> [TEXTO DE LECTURA]:
==============================
Porque tampoco estuvo completamente libre a la hora de pensar su trabajo, sino que, a la pasión personal que la movía, se unió un pedido institucional concreto y un contrato que debía respetar. Sus expediciones al sur venezolano se hicieron en efecto financiados (al menos durante tres años), por y para el Center of Latin American Studies, de la Universidad de Los Ángeles (UCLA), entonces dirigido por Johannes Wilbert, y tenían un objetivo preciso: registrar lo que el profesor Wilbert llamaba “la cultura material” Ye’Kwana. De manera que muchas de sus imágenes respondían expresamente a ese pedido de rastreo formal y, en principio al menos, “objetivo” de sus temas. Ya luego, una vez honrado su contrato, Bárbara Brändli podía por supuesto entregarse a esa exigencia expresiva que la había llevado a Venezuela, a uno de los rincones más recónditos del sur, en busca de los seres arcaicos con los que soñó desde su infancia.
==============================
> [ÍTEMS PROPORCIONADOS]:
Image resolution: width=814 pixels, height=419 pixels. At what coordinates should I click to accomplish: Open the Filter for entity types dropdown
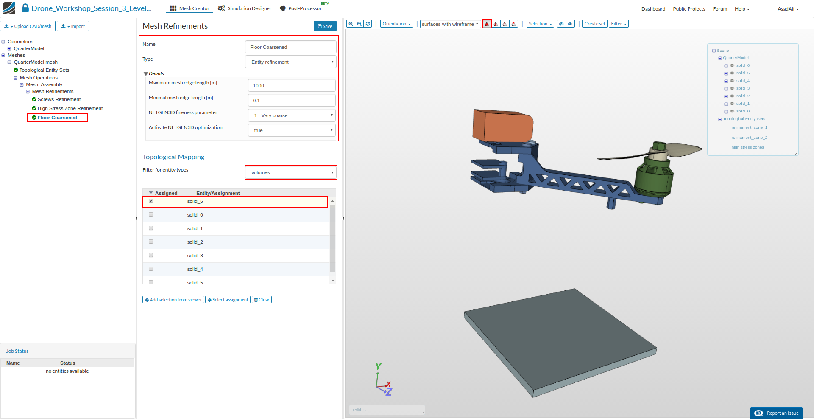tap(291, 172)
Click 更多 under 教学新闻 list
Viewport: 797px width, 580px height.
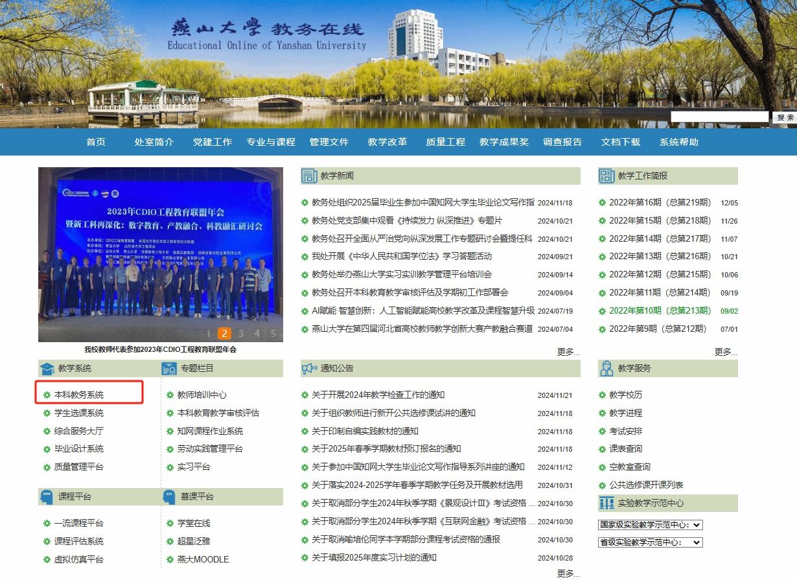[568, 352]
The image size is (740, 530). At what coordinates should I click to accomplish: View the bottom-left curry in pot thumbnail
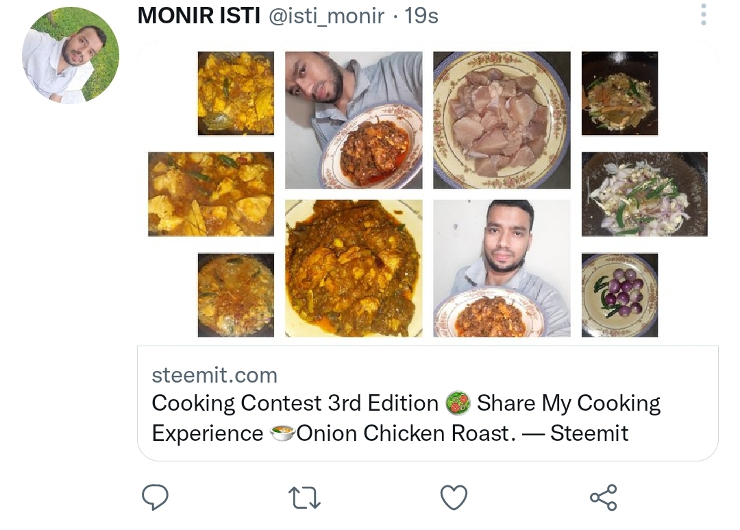pos(236,295)
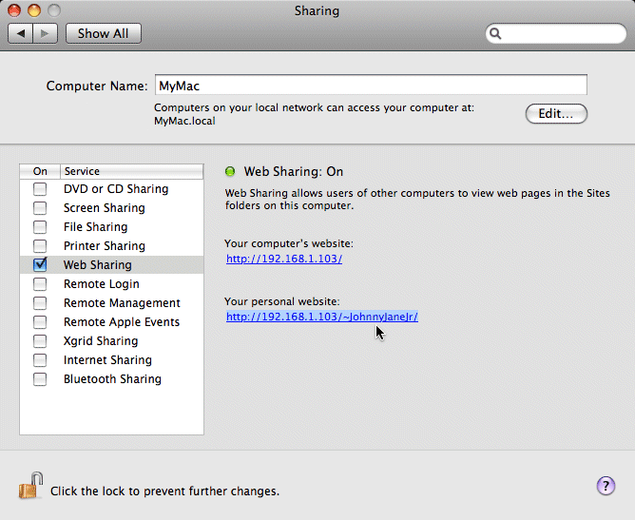Click the green Web Sharing status indicator
The height and width of the screenshot is (520, 635).
click(x=230, y=172)
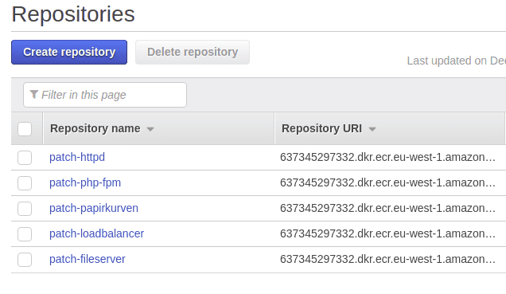Open the patch-php-fpm repository link

click(x=85, y=182)
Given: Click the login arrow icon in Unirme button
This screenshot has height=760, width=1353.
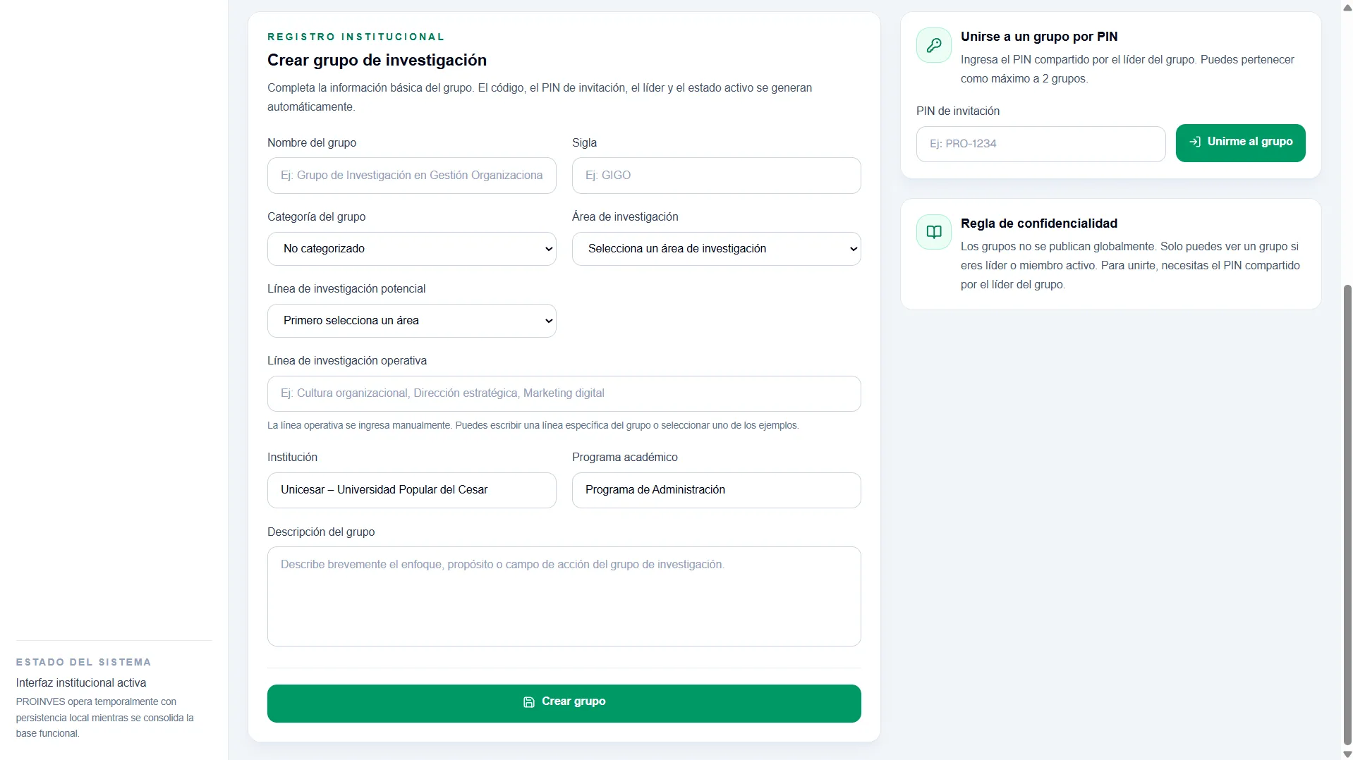Looking at the screenshot, I should click(1195, 142).
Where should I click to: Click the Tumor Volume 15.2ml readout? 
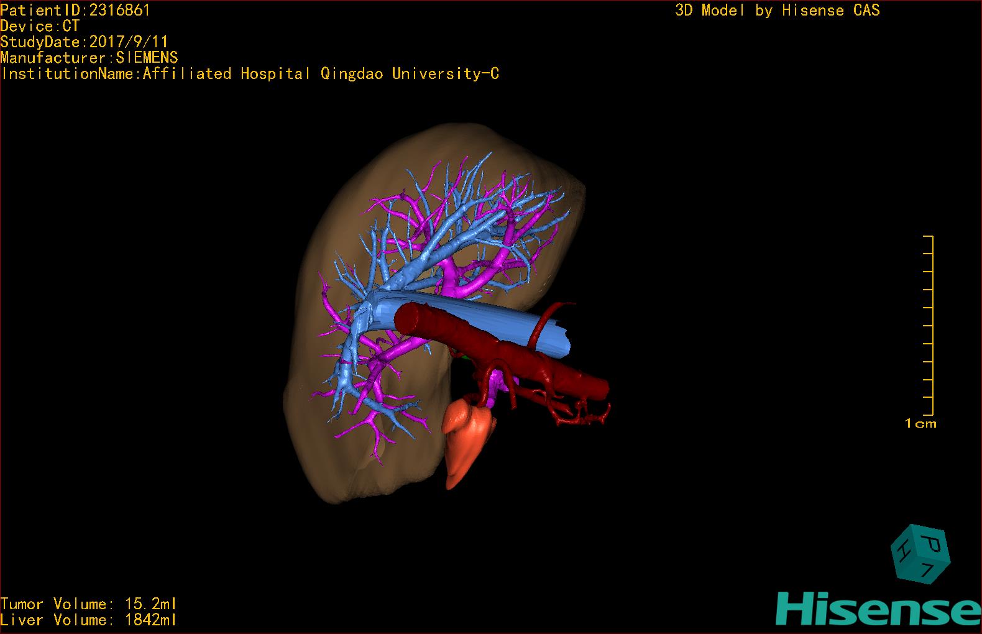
==============================
> [DESCRIPCIÓN DE LA TAREA]: Prolongue el texto sobre las expediciones de Bárbara Brändli al sur venezolano a partir de su última oración.

> [RESULTADO DEL EJERCICIO]:
Son esencialmente cuatro los núcleos donde Brändli trabajó con suficiente profundidad como para considerarlos, al mismo tiempo, expresión acabada de su práctica fotográfica y registro (sin duda incompleto, pero ampliamente representativo), de la vida Ye’Kwana. A través de ellos, podemos hacernos una idea del tipo de existencia que fue y sigue siendo la de un poblado Ye’Kwana en las selvas de Sur América e incluso, tal vez, agazapado entre sus imágenes más personales, atrapar algo de esa pureza primitiva que anida en el imaginario occidental desde los tiempos de Ovidio y más allá, hasta las fuentes hoy perdidas de la humanidad en su conjunto.


Notas

(1) Simon Schama. Le peysage & la mémoire. París: Ed. Du Seuil, 1999, p. 585. Recordemos que la palabra pánico proviene de Pan, el semidiós griego de los pastores y los bosques, personificación de los poderes viriles. Era un personaje híbrido, mitad hombre, mitad cabra, que materializaba la vertiente salvaje de lo humano. Se le atribuye la capacidad de producir terror en sus víctimas, de allí la palabra pánico.

(2) “Ellos andan todos desnudos como su madre los parió, […] no traen armas ni las cognosçen, porque les mostré espadas y las tomaban por el filo y se cortavan con ignorancia”. Cristóbal Colón. “Diario del primer viaje, 1492”. En: Cristóbal Colón, textos y documentos completos. Madrid: Alianza editorial, 1982, 1984, p. 31.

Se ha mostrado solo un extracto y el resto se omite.